Jakobs and Bhattacharya largely declined to provide more information in response to questions from analysts, with the CEO saying that “further details will become available once the content decree has been finalized and submitted through the relevant U.S. court for approval.” Philips is yet to provide a timeline for returning to the U.S. market. Jakobs said Philips has “a team lined up” to resolve the decree as soon as possible.
Philips’ activities outside the U.S. are unaffected by the consent decree. The company began re-entering certain international markets last year and has “already started to sell new CPAP and BiPAP devices,” Jakobs said.

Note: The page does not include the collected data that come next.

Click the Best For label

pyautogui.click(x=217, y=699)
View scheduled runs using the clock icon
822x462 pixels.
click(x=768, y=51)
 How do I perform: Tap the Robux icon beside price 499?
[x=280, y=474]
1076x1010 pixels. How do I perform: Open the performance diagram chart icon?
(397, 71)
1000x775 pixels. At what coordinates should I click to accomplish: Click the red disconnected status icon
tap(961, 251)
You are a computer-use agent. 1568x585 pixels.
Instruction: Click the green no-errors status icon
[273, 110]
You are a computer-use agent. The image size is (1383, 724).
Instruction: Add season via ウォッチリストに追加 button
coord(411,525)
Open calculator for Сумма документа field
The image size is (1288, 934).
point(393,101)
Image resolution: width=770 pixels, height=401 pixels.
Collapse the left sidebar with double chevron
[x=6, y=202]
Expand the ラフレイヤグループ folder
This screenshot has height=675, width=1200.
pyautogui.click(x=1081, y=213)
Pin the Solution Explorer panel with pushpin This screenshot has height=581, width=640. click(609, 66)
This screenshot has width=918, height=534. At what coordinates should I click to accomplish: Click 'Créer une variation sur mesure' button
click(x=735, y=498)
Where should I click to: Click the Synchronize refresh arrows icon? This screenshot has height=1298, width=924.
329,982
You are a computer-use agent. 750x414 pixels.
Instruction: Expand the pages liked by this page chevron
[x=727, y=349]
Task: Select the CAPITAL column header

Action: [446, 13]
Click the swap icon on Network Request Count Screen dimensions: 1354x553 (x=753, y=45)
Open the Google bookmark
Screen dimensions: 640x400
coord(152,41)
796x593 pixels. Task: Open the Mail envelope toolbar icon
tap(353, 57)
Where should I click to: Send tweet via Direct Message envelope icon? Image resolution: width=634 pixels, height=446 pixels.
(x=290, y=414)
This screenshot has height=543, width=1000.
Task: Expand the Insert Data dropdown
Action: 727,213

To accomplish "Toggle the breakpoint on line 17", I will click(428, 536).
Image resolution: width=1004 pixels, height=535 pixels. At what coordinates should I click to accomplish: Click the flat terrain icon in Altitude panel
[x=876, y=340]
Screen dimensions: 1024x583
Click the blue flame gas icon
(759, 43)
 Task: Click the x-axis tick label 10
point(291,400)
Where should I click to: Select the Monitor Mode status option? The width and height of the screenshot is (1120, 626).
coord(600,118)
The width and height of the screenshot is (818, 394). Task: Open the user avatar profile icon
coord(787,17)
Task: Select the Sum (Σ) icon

Hospitals, China and portfolio pruning
In the U.S., Philips contacted customers “a few days ago” to disclose its “decision to discontinue the manufacture and sale of certain product lines ... primarily within respiratory care,” Bhattacharya said.
Jakobs framed the action as part of a policy of pruning the portfolio on an ongoing basis. The goal is to have a “less fragmented portfolio” and focus “efforts on the innovations that we can scale faster and better,” the CEO added.
Jakobs also used the call to discuss other factors that are affecting Philips’ performance. Hospitals and healthcare systems continue to “exhibit some cautious buying behavior,” the CEO said, but Philips expects “this to develop positively in the course of 2024, driven by improving hospital financials and more procedures.”
China’s anti-corruption measures “continued to impact short-term decision making by hospitals,” Jakobs said, “but this is not expected to impact fundamental demand” and the “order funnel remains very active.” The CEO expects growth to resume in China in the second half of the year, and for overall order intake and sales growth to be slightly loaded toward the back of 2024.